Task statement: The string "chat" appears in some lines of the entries that follow; copy each such line.

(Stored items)
*** Begin section ***
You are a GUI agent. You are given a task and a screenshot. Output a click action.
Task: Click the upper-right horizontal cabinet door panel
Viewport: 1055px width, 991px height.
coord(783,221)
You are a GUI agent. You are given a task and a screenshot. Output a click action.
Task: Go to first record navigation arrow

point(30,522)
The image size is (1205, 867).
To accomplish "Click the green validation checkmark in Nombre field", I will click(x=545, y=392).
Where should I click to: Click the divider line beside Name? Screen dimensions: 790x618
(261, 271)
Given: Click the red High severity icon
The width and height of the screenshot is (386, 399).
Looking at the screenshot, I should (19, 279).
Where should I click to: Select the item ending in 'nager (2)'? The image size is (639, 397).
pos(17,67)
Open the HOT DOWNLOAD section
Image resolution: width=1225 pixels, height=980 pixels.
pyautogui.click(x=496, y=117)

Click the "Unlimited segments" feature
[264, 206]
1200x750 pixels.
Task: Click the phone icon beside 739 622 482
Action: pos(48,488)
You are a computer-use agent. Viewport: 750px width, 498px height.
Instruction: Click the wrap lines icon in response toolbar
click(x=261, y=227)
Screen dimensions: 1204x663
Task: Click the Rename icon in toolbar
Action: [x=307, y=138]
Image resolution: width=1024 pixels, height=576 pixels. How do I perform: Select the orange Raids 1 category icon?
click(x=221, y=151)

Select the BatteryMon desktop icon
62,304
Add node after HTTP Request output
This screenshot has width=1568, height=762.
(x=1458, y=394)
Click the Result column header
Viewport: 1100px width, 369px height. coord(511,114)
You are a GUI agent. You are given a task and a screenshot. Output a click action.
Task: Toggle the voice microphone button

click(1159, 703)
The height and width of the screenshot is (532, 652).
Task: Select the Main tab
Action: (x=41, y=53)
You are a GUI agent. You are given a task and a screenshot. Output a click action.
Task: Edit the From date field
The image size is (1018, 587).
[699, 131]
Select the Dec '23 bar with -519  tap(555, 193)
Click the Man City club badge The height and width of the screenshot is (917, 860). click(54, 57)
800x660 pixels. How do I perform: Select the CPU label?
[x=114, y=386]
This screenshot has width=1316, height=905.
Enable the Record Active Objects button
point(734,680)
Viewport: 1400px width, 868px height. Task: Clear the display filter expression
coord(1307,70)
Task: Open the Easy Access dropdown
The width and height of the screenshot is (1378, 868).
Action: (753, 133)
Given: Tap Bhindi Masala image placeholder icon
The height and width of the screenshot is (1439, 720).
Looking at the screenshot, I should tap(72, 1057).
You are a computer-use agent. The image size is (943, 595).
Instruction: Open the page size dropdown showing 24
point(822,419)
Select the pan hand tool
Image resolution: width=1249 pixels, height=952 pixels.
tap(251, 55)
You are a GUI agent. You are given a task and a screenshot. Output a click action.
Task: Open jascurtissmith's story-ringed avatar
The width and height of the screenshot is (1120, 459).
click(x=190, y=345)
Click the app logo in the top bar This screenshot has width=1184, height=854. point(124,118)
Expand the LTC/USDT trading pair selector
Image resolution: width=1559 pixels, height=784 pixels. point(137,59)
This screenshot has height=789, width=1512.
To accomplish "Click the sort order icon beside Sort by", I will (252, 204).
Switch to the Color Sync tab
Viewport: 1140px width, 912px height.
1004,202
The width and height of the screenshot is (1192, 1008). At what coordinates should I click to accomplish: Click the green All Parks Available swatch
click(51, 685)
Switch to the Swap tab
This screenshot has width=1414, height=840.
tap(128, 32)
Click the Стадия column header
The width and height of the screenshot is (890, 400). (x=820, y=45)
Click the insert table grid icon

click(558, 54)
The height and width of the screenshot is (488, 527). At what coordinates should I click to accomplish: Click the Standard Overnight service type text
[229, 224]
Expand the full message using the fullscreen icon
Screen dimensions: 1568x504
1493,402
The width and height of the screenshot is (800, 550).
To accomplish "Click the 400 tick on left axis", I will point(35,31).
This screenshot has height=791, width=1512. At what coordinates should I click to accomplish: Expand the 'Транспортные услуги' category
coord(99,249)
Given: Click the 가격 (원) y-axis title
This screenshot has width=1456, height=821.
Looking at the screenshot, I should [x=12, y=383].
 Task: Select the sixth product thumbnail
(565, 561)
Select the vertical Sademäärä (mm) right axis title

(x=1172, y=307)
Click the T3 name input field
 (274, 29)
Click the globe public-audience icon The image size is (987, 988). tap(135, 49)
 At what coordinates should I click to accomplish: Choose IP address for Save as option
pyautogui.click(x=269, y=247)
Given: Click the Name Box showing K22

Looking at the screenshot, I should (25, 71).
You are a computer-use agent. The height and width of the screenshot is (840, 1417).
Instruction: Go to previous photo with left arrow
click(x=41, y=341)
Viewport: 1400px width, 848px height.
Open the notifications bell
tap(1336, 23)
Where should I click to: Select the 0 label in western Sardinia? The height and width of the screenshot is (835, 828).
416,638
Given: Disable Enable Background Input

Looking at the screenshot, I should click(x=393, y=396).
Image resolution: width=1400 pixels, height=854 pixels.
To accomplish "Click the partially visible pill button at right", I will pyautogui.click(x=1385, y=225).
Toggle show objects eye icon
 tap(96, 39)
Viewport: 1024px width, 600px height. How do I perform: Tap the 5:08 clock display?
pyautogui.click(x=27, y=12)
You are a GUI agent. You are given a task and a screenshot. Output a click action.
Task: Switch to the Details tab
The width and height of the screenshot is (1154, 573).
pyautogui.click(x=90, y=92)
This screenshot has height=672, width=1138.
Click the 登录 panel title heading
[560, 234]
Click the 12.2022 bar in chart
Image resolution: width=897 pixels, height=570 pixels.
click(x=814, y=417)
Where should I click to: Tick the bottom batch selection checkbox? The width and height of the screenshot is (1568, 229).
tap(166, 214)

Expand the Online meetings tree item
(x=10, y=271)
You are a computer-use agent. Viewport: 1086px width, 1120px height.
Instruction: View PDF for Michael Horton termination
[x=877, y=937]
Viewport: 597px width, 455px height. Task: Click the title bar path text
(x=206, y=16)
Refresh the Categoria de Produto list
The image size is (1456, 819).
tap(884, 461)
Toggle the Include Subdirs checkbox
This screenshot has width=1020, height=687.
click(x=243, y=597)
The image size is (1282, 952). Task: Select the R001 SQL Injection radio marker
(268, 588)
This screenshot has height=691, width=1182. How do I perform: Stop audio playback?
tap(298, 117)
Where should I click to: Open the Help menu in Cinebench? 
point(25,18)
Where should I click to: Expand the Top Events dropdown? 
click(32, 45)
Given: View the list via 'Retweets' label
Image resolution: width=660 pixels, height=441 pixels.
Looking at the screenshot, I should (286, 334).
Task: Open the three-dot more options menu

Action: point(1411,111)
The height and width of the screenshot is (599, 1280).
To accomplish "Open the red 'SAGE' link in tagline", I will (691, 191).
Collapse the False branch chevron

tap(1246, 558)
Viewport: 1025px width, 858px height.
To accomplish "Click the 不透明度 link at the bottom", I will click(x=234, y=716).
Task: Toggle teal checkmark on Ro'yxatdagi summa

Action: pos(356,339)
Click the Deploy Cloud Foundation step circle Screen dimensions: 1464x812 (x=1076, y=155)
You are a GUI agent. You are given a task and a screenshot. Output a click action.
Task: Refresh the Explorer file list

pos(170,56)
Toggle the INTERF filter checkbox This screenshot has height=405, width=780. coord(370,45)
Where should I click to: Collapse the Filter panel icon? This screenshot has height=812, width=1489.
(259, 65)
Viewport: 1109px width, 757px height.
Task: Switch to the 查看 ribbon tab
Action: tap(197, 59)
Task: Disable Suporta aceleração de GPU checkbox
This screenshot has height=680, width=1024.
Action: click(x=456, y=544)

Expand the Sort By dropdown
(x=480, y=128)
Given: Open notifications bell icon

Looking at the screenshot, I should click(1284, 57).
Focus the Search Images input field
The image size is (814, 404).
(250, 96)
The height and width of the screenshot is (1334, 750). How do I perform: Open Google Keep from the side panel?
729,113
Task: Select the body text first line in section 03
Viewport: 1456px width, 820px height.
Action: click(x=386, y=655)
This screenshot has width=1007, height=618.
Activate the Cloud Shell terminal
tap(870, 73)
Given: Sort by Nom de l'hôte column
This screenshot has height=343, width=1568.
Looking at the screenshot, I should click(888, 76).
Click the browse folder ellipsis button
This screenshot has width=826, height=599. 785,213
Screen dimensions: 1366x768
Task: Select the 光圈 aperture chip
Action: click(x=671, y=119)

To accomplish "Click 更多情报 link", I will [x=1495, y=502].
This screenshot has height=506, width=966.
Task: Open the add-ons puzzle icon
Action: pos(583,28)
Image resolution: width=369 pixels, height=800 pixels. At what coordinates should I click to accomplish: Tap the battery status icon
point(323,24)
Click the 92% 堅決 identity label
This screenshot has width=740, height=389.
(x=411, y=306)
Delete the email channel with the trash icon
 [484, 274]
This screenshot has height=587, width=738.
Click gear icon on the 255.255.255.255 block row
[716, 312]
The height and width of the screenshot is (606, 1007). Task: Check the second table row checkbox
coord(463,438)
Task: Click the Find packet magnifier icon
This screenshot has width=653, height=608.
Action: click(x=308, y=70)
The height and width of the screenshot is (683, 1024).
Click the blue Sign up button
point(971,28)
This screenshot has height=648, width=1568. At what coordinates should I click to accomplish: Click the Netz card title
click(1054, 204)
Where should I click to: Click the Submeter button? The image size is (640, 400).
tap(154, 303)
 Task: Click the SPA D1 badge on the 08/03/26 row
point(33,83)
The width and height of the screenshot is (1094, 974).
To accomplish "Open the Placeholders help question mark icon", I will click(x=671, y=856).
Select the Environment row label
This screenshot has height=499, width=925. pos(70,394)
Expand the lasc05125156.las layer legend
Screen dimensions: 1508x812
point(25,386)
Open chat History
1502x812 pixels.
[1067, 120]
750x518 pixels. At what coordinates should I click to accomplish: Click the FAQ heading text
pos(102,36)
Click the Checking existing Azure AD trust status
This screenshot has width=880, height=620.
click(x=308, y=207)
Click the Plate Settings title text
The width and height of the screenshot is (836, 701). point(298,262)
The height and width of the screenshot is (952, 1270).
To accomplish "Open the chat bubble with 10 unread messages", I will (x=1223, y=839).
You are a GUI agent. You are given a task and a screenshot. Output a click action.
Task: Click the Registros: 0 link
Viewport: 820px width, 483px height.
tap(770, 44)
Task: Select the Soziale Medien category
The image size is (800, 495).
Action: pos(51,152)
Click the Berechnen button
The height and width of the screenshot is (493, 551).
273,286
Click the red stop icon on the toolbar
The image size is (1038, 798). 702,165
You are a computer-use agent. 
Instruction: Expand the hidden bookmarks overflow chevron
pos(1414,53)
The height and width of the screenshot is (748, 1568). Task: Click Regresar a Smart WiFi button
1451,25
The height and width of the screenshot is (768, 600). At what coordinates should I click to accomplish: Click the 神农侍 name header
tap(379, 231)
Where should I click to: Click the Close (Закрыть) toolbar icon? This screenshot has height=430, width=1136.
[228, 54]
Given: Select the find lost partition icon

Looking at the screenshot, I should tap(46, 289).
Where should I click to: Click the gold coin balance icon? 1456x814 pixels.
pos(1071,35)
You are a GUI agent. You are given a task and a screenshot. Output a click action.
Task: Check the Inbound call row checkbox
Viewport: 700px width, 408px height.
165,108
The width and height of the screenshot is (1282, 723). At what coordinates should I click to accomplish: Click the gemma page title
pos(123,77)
*** End section ***
Problem solution:
Open chat History
To accomplish "Open the chat bubble with 10 unread messages", I will (x=1223, y=839).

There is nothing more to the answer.